His comments come on the day a report reveals that UK universities spent £192m last year on providing financial aid to students from low income groups.
The annual report of the Office for Fair Access (Offa), published today, reveals the money has provided subsidies averaging just over £1,000 a year to youngsters from poorer backgrounds.
However, Sir Martin Harris, director of Offa writing in today's education supplement, says: "Children and young people from the most deprived groups continue to be highly under-represented in higher education. Much talent continues to be lost and opportunities for upward social mobility stunted."
Sir Martin says universities must spend more time trying to inform younger children of the benefits of higher education – rather than trying to convince 16- to 19-year-olds that the financial assistance they need will be there.
"To my mind, such support, particularly support for those at 11-to-16 schools, will do more to encourage widening participation than anything further that can be done at 18," he says.
His conclusions coincide with a report from the National Council for Education Excellence, the new think-tank established by Gordon Brown, which recommends that every child should pay at least one visit to university while at primary school.
Sir Martin concludes that, while rises in student fees have failed to deter youngsters from going to university, "it cannot plausibly be claimed that the population of undergraduates is representative of the array of ability found, for example, among seven-year-olds". "Vital though grants, loans and bursaries are in assisting those who currently become undergraduates, we will not move closer to a socially inclusive cohort entering higher education by more of the same," he says.

Exercise set:
- a) Print the passage of the university access article from "The annual report" up to and including "will be there.".
- b) Using the university access article, answer these:
(i) How much did UK universities spend last year on financial aid to students from low income groups?
(ii) What does the National Council for Education Excellence recommend for every child?
(iii) Who established the National Council for Education Excellence?
- c) Render this sentence from the university access article in Spanish: "Sir Martin says universities must spend more time trying to inform younger children of the benefits of higher education – rather than trying to convince 16- to 19-year-olds that the financial assistance they need will be there."

Data block:
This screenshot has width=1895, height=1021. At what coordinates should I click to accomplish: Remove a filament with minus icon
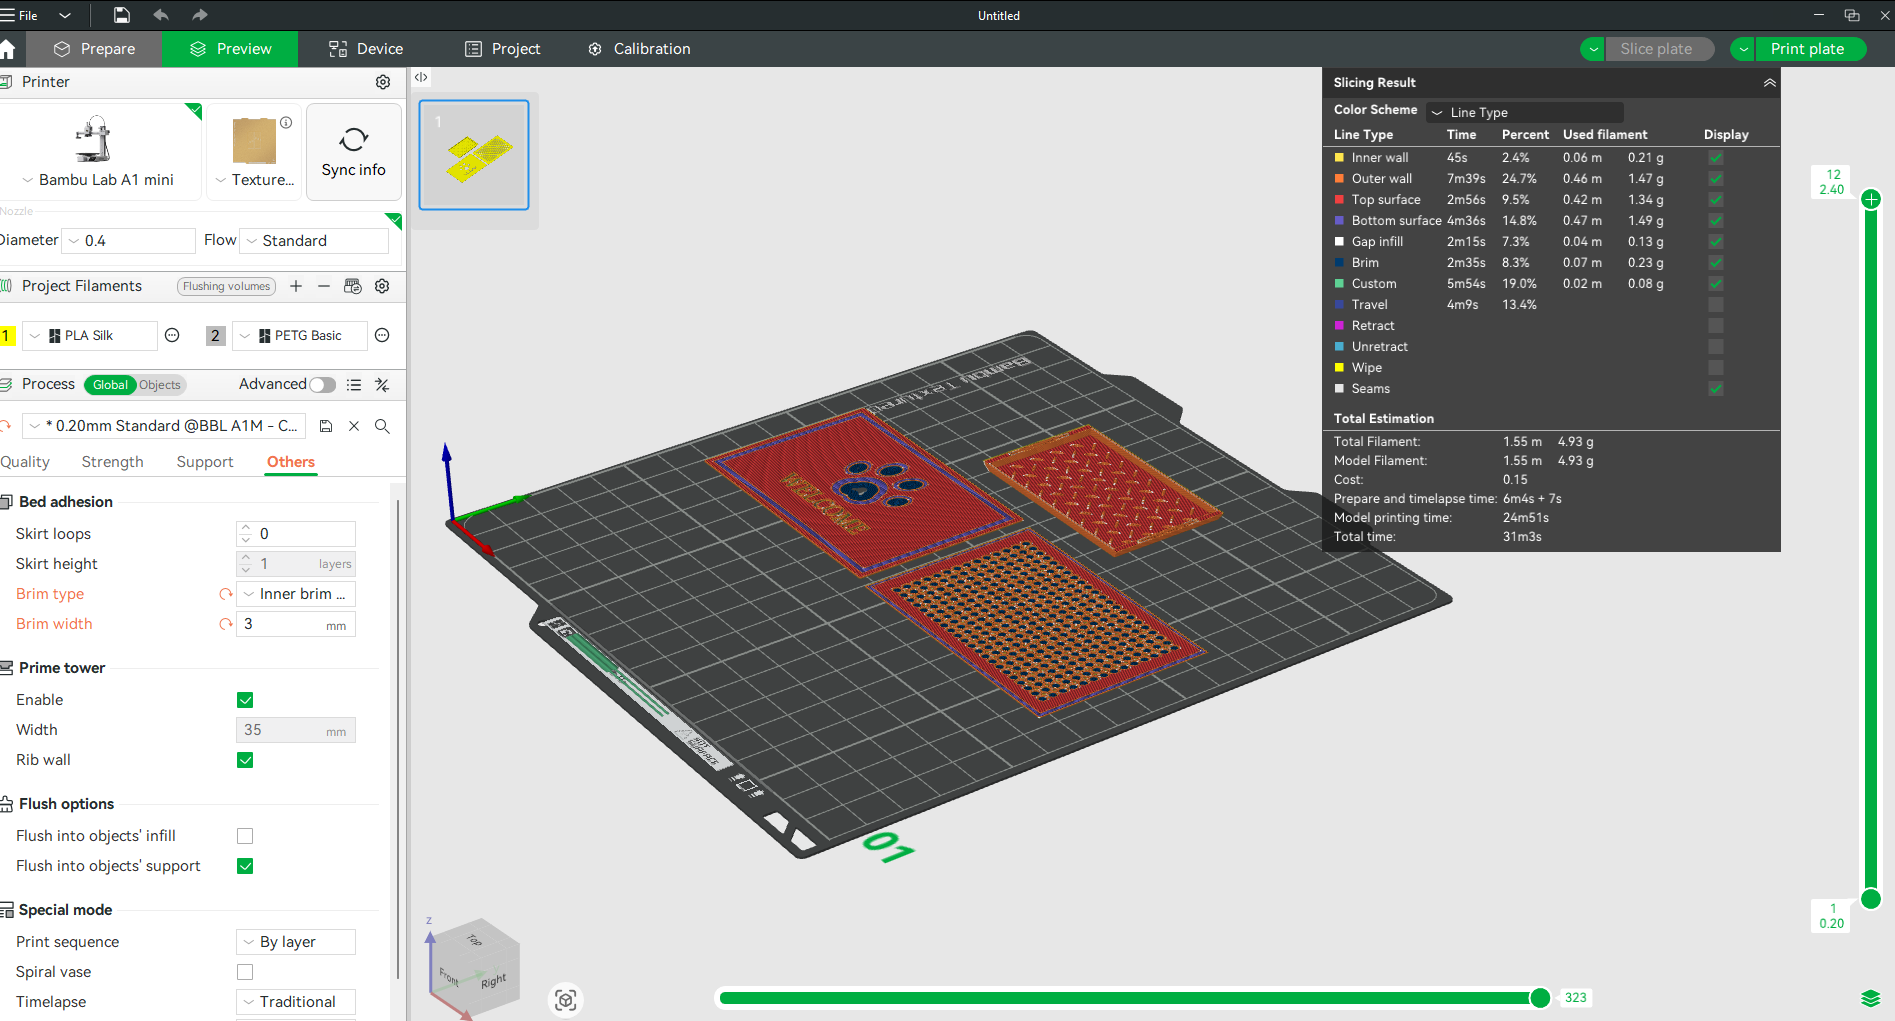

Correct answers:
- a)
The annual report of the Office for Fair Access (Offa), published today, reveals the money has provided subsidies averaging just over £1,000 a year to youngsters from poorer backgrounds.
However, Sir Martin Harris, director of Offa writing in today's education supplement, says: "Children and young people from the most deprived groups continue to be highly under-represented in higher education. Much talent continues to be lost and opportunities for upward social mobility stunted."
Sir Martin says universities must spend more time trying to inform younger children of the benefits of higher education – rather than trying to convince 16- to 19-year-olds that the financial assistance they need will be there.

- b)
(i) £192m
(ii) Every child should pay at least one visit to university while at primary school.
(iii) Gordon Brown

- c) Sir Martin afirma que las universidades deben dedicar más tiempo a intentar informar a los niños más pequeños de los beneficios de la educación superior, en lugar de intentar convencer a los jóvenes de 16 a 19 años de que la ayuda económica que necesitan estará disponible.